— What to work on —
All lines from the one containing "You are a GUI" through the end of the material below are to be printed exactly, both ends included, minus pictures.

— Excerpted records —

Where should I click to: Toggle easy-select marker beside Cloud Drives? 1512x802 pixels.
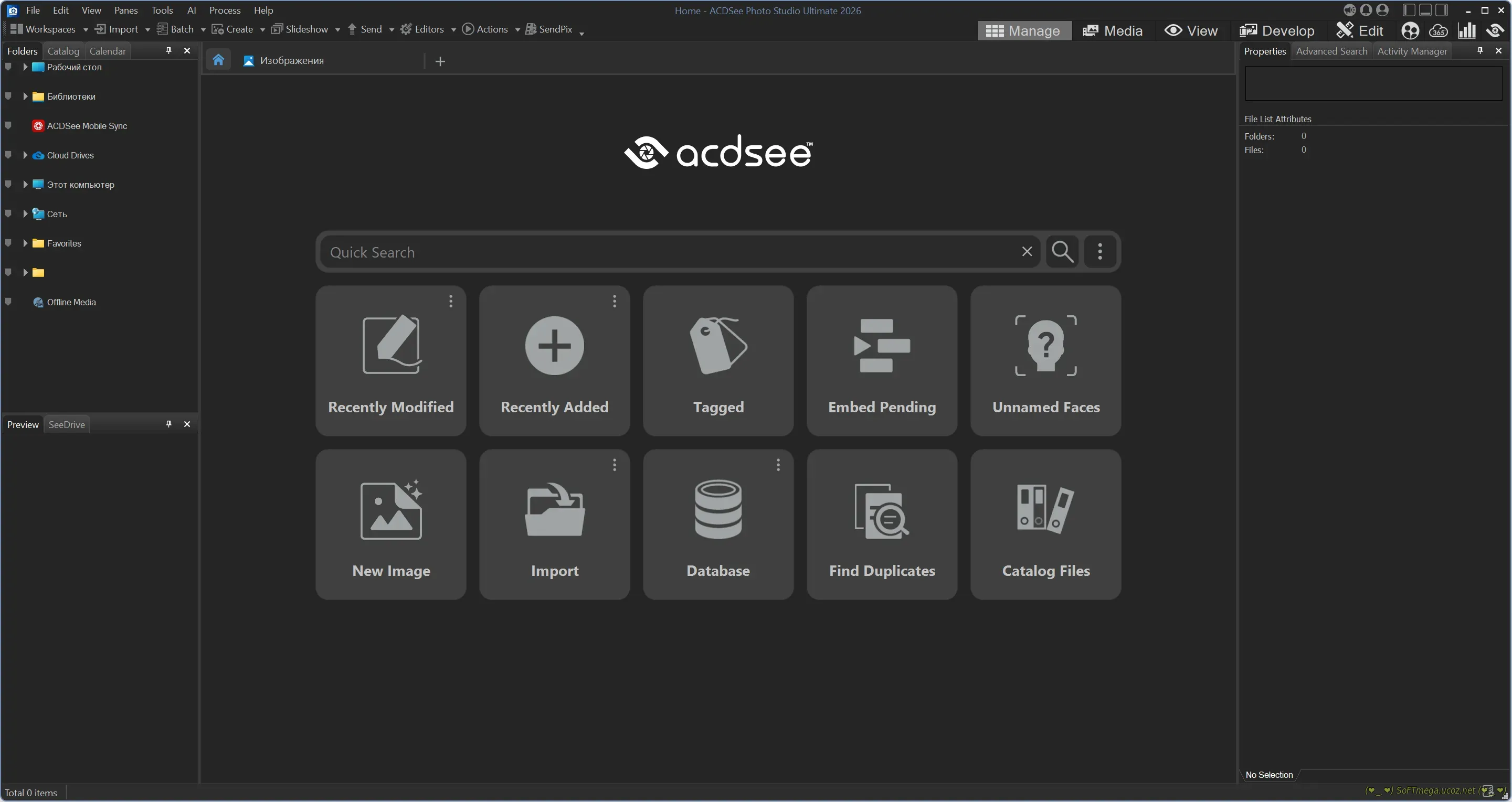click(8, 155)
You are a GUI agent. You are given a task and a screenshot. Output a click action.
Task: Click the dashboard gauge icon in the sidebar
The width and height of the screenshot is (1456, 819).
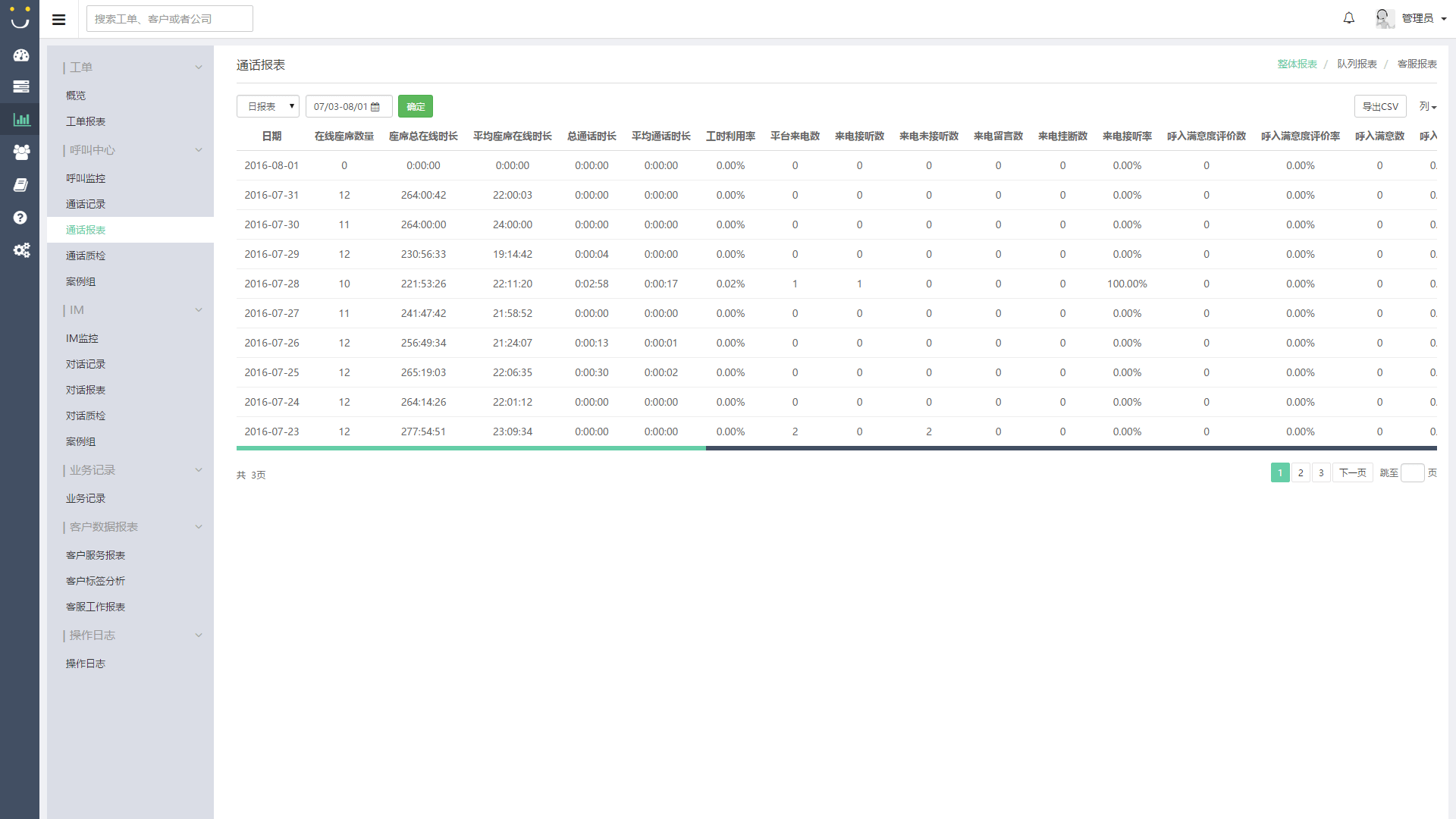(x=20, y=55)
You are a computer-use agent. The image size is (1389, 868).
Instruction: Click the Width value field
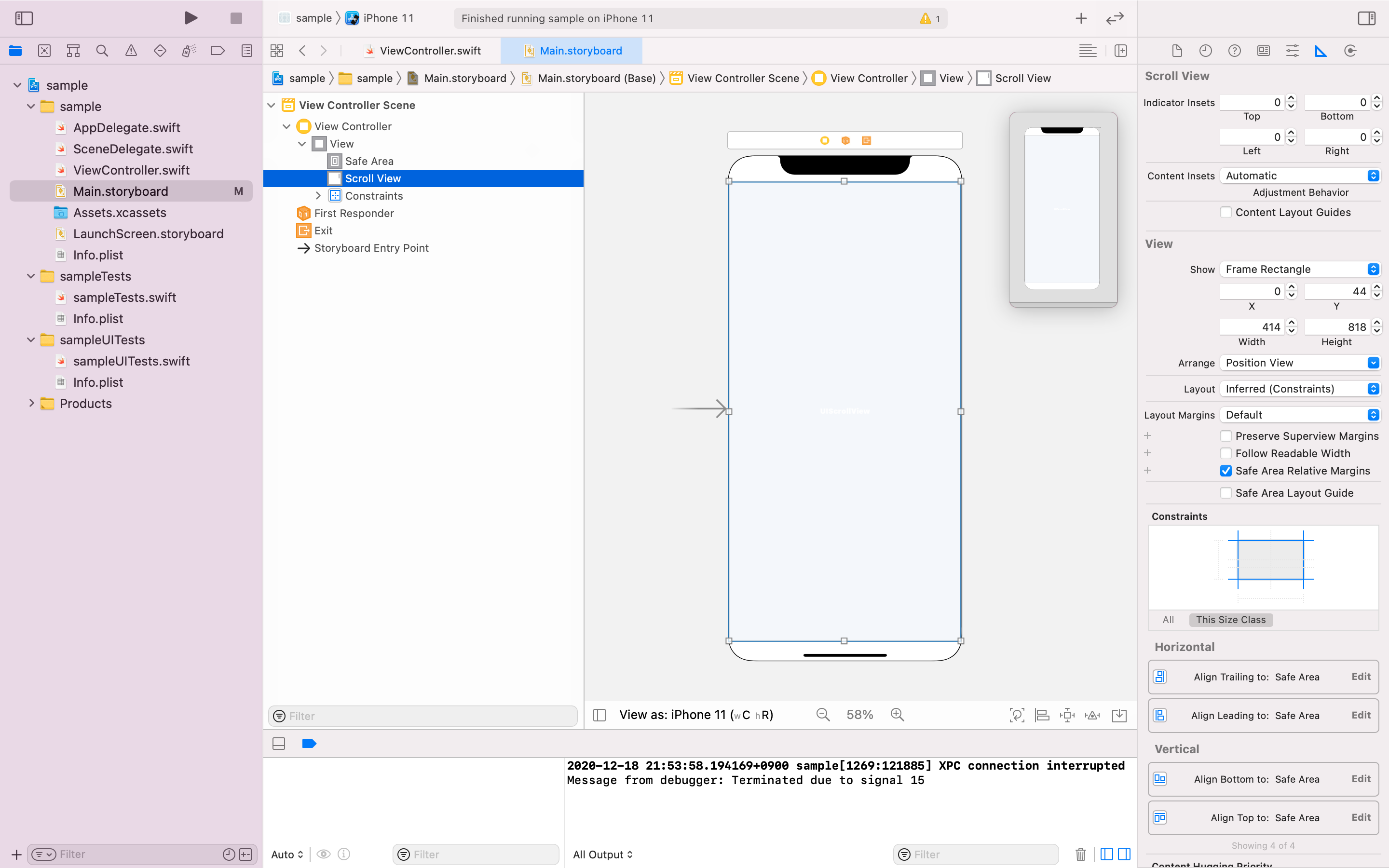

— Task output —
You are a GUI agent. You are given a task and a screenshot. Output a click action.
Task: Click the dashboard gauge icon in the sidebar
The width and height of the screenshot is (1456, 819).
(x=20, y=55)
You are a computer-use agent. The image size is (1389, 868).
Instruction: Click the Width value field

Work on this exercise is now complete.